A Scalable Network of XMPP Servers for Smart Home Applications

The work I am going to cover in this post is already 2 years old and was presented at the PerCol workshop 2013 in San Diego which I was chairing. I think it is a quite appealing work and deserves bigger attention. Honguk Woo et al. from Samsung R&D Korea elaborate on the problem how to build up a scalable network of XMPP servers as an infrastructure for IoT / Smart Home applications.

Woo, Honguk, Kim, Hongsoo, Kim, Kyusik, Kim, Dongkyoung: A Large Scale Presence Network for Pervasive Social Computing. In: Proc. of the IEEE Conference on Pervasive Computing and Communications (PERCOM Workshops), pp. 145–150, 2013.

Most big XMPP servers today offer a clustering option like e.g. OpenFire based on Hazelcast. But this is only half of the story as you do not want to end up with one global data center if you sell your XMPP-enabled IoT products world-wide. Thus, there will typically be regional data centers like US East or Europe West serving regional users. If you now want your users to have globally unique IDs in the form user123@xyz.com, all your XMPP servers need to share the xyz.com domain which is only possible if all join the same cluster. This type of cluster would not perform well as WAN communication between the servers in the cluster would slow down the whole thing.

The solution of the authors is to build up a hierarchically connected network of XMPP data centers which can be seen in the following drawing (adapted from the paper cited above):


There are two types of clusters: Regional and inter-regional. A regional cluster consists of a number of XMPP servers and a load balancer. A Session DB holds all (client, server process) pairs of the local cluster. Roster handling is also done locally in this cluster. The inter-regional cluster holds a database of (client, regional cluster) pairs.

They extended the S2S communciation of eJabberD to enable the hierarchical inter-domain routing. If a message for a client can not be handled locally by the XMPP server itself, it first looks up the client in the local Session DB. If it is not found there, than the global Session DB is invoked to route the request to the respective cluster. Thus, inter-regional device groups are possible which is shown in the figure.

The authors deployed the architecture above in two virtual data centers with 5 XMPP servers each in the public cloud. They did extensive load testing with the Tsung traffic generator. Evaluation results show that they are able to serve 60,000 clients per XMPP server with their hierarchical approach.

There is even more interesting things to find in this 6-page-paper:

  • They implemented a push notification service to enable energy-saving hibernate mode for mobiles (devices only activate the XMPP connection if a message is waiting for them).
  • They used a local XMPP proxy on the device to enable communication of several XMPP-based apps over one shared XMPP connection.
  • They used XMPP Jingle to connect client devices P2P.
  • They implemented interesting use cases such as real-time collaboration with Android phones and remote control of a vacuum cleaner robot which even sends a live video to the phone.
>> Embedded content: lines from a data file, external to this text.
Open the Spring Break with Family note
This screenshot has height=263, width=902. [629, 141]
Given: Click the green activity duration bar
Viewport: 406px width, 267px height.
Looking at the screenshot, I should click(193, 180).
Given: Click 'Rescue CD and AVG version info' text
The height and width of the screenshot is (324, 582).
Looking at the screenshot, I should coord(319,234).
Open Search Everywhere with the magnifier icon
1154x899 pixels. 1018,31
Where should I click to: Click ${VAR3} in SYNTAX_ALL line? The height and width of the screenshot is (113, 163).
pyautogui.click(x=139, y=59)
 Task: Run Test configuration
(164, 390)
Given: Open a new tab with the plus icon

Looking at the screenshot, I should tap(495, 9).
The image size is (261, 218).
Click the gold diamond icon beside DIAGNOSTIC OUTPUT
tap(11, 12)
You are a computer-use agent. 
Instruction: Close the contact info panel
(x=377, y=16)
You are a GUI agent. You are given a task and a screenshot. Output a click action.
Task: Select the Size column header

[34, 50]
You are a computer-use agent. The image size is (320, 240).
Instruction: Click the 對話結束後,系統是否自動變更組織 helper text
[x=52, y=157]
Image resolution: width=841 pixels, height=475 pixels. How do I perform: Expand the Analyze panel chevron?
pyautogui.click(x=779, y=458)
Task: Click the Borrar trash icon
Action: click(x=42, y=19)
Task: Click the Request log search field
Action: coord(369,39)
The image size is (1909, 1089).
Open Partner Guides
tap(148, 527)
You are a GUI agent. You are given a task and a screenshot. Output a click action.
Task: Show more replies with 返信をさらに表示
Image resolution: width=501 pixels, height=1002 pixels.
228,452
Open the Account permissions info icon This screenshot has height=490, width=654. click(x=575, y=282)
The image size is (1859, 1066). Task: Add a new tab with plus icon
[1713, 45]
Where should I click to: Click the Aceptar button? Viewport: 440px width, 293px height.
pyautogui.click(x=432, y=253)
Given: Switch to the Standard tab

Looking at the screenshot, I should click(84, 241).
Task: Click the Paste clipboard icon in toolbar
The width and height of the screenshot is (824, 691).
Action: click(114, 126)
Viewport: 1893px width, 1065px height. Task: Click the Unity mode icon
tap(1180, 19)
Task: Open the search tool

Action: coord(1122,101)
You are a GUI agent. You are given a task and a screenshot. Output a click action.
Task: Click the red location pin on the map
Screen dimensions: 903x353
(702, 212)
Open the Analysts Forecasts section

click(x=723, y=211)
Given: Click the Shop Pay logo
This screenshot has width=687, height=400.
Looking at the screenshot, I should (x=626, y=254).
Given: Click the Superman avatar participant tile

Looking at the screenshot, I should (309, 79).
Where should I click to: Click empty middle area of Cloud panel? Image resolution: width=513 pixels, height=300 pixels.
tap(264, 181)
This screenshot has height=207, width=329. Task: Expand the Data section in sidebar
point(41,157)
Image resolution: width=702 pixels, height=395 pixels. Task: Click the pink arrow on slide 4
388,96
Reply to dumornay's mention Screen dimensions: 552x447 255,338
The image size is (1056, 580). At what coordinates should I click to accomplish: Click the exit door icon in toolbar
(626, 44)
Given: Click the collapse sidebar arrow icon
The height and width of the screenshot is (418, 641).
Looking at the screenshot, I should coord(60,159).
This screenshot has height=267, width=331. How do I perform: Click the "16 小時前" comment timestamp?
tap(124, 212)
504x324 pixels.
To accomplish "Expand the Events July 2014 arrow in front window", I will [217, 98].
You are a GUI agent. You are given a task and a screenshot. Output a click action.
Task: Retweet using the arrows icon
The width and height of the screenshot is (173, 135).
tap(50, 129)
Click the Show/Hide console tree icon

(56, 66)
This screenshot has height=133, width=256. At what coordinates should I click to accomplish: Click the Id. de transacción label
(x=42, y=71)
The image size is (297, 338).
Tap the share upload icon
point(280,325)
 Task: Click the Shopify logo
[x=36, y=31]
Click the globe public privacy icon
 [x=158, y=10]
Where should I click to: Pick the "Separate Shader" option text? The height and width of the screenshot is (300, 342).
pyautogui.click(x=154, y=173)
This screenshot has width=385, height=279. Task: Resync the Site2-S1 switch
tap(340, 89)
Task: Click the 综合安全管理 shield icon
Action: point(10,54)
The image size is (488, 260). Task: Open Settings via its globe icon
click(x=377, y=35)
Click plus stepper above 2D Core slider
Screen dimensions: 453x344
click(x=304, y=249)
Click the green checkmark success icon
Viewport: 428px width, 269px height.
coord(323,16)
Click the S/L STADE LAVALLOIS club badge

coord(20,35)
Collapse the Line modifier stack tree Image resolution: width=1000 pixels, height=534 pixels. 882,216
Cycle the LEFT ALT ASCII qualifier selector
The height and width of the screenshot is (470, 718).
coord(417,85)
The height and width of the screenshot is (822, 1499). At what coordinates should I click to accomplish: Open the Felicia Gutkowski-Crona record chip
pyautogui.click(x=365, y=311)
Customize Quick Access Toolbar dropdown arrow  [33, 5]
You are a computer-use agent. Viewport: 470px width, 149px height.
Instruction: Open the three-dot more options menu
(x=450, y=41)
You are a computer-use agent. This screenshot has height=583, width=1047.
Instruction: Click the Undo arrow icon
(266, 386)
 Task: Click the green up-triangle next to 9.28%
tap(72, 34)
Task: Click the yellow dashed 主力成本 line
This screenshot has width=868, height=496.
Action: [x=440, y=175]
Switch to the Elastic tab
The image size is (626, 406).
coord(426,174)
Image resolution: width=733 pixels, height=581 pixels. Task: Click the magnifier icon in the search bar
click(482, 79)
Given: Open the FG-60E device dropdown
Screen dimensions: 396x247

After reading the paper I only have to say: Please make products out of this. I will definitivetly buy such stuff if it is in the stores, especially the vacuum robot with remote control and video. A world of plug-and-play XMPP-controlled smart home products would be kind of a brilliant future…

The authors later wrote a follow-up paper in 2014 focusing on PubSub communication:

Hong, Rankyung, Shin, Sangho, Yoon, Young, Laxmankatole, Atul, Woo, Honguk: Global-Scale Event Dissemination on Mobile Social Channeling Platform. In: Mobile Cloud Computing, Services, and Engineering (MobileCloud), 2014 2nd IEEE International Conference on, pp. 210–219, IEEE 2014.

They did a deep analysis of the eJabberD PubSub implementation and state a few reasons why this will not work well with a distributed network of servers. They developed their own PubSub implementation which uses a ring topology and consistent hashing to distribute the PubSub processing load. An evaluation with 25 machines on the public cloud shows their approach to be superior to classic XMPP PubSub. EJabberD has its maximum performance with 6 machines in the cluster. If more are added, the overall notification rate will even drop due to the high synchronization traffic of the replicated databases for subscriptions, topics and events. The ring-based approach scales linearly with the number of machines.

Before reading the paper, when thinking about XMPP server clusters I was wondering how this will work with PubSub. Now the paper has an answer which is quite interesting to read and written in great detail. However, the actual implementation is not provided which somehow contradicts the free software paradigm.